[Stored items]
————————
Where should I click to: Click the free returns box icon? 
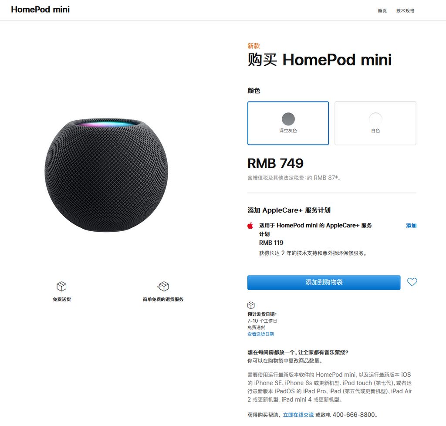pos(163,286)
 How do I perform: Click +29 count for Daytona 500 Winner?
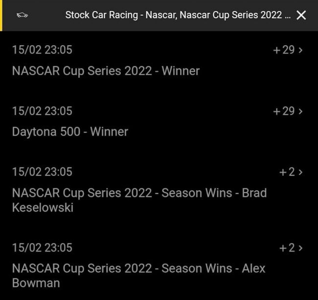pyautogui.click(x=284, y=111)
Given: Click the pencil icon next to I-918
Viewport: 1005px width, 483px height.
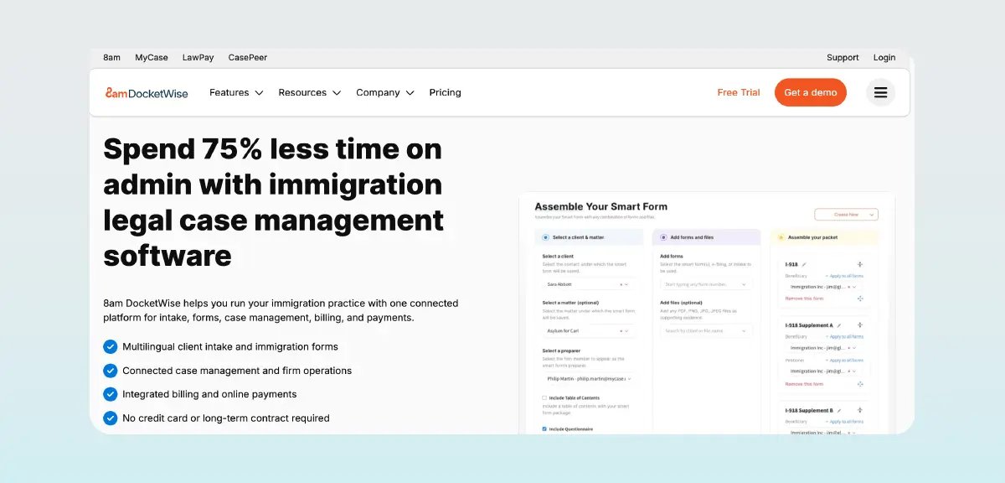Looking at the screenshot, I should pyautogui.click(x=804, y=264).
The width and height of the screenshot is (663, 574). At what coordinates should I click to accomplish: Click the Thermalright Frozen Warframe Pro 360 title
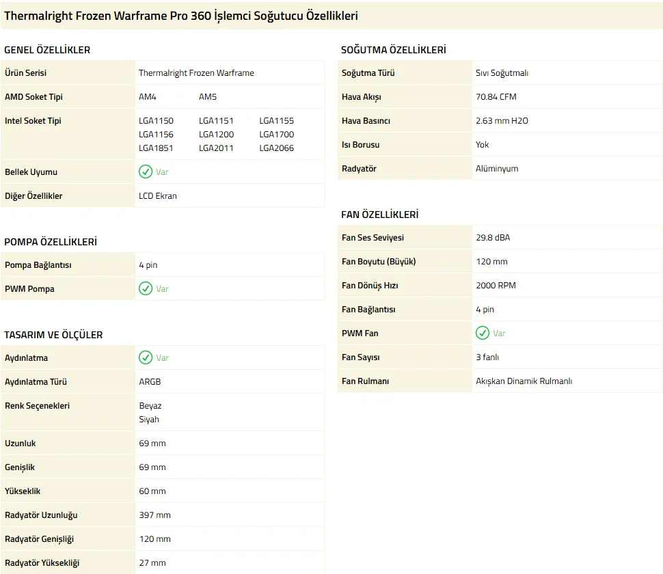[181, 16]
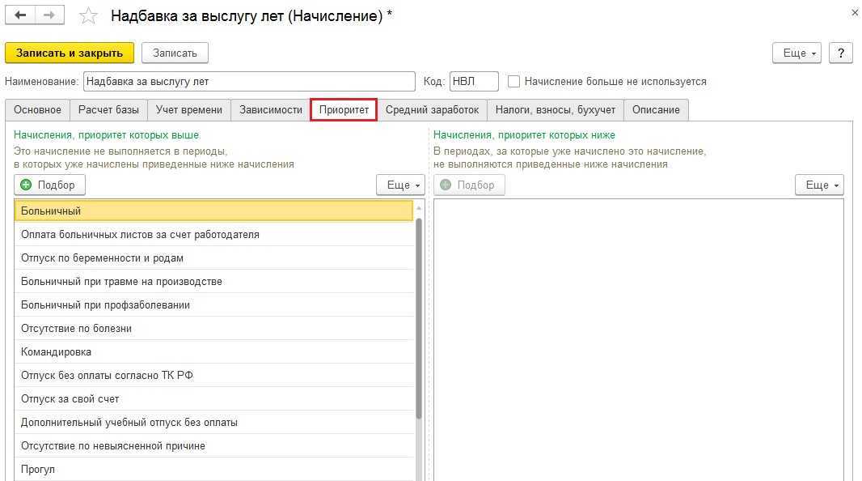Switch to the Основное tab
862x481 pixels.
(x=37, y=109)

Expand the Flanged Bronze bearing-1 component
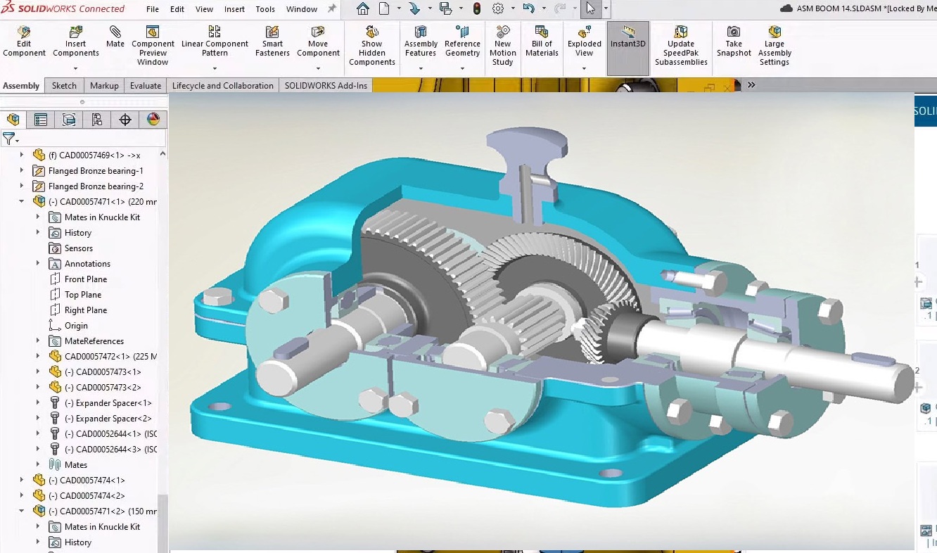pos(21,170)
————————
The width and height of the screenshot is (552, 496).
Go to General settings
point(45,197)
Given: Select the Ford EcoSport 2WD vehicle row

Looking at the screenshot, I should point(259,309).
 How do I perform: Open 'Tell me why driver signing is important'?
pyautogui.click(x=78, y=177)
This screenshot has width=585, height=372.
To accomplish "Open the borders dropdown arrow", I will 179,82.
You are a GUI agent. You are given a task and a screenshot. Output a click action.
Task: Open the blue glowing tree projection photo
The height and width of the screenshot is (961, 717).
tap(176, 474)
————————
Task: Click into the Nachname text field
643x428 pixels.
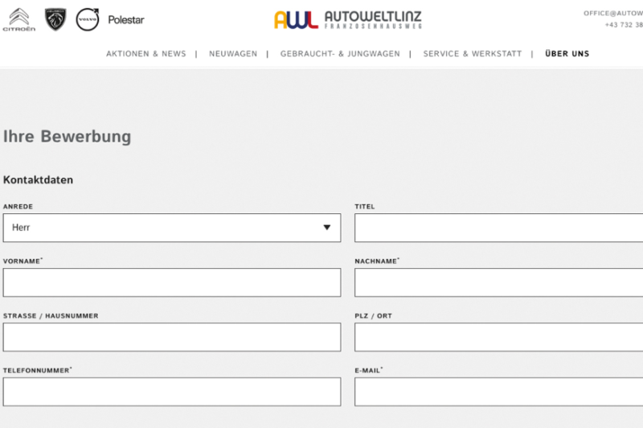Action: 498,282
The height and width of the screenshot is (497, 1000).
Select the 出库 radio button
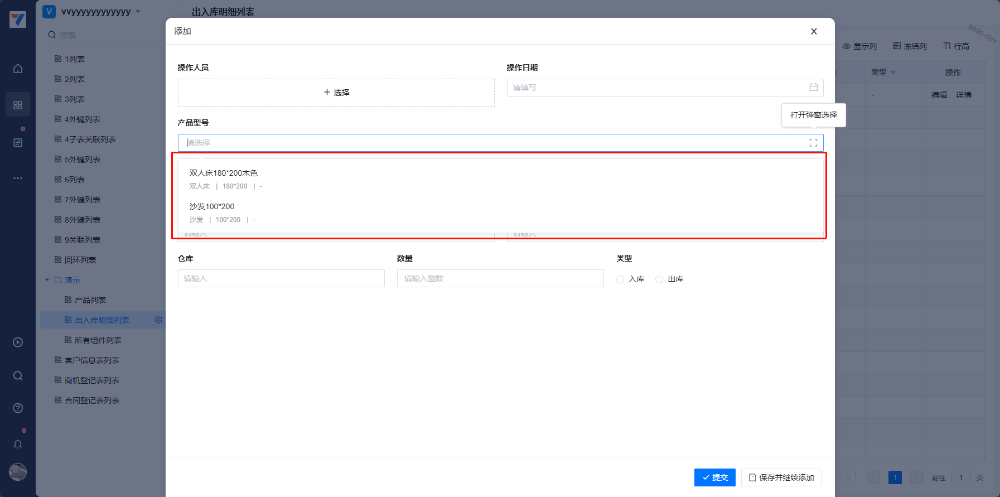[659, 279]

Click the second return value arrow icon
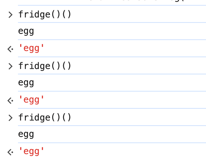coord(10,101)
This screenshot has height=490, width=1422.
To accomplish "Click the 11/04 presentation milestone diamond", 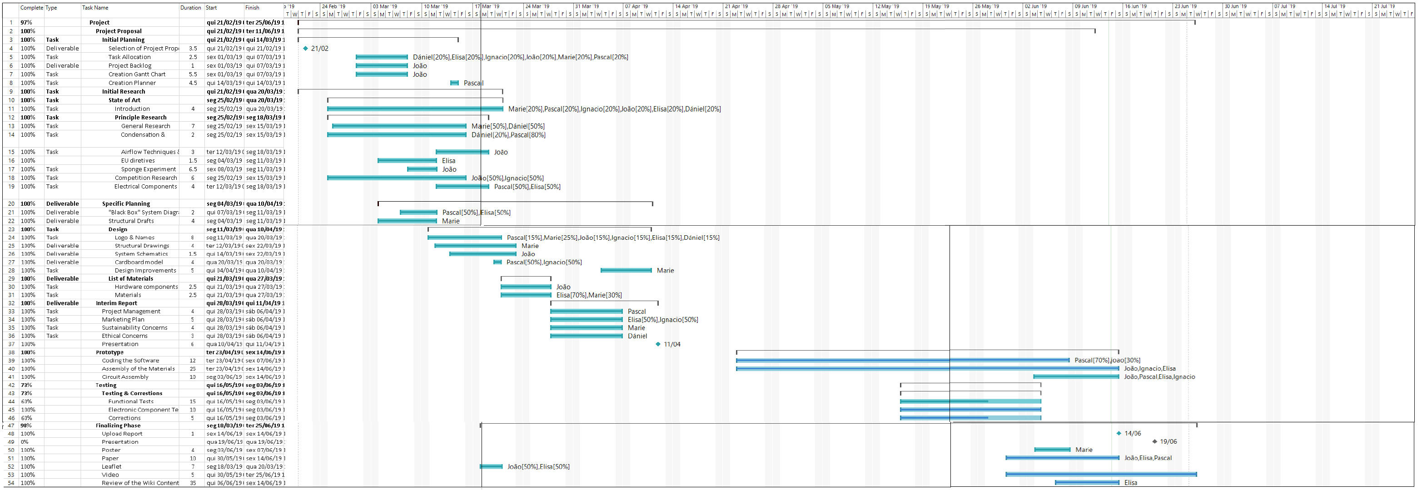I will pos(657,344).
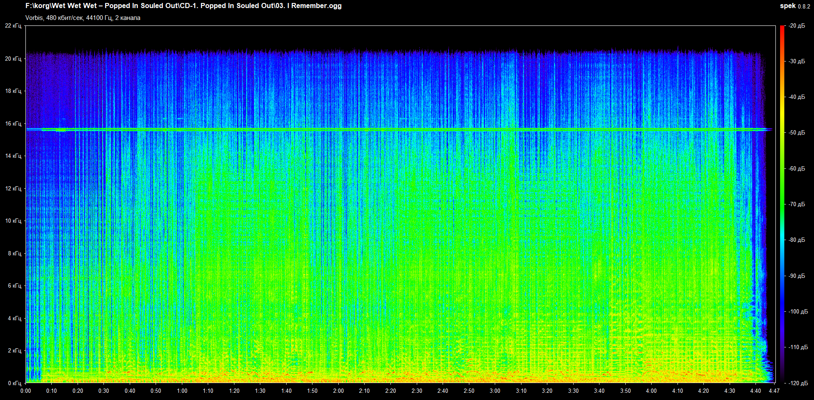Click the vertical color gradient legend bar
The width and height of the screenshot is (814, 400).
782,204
————————
### WORK TO COMPLETE
Report the lines above that contain "This".

### SOLUTION
This screenshot has width=585, height=372.
This screenshot has height=490, width=1422.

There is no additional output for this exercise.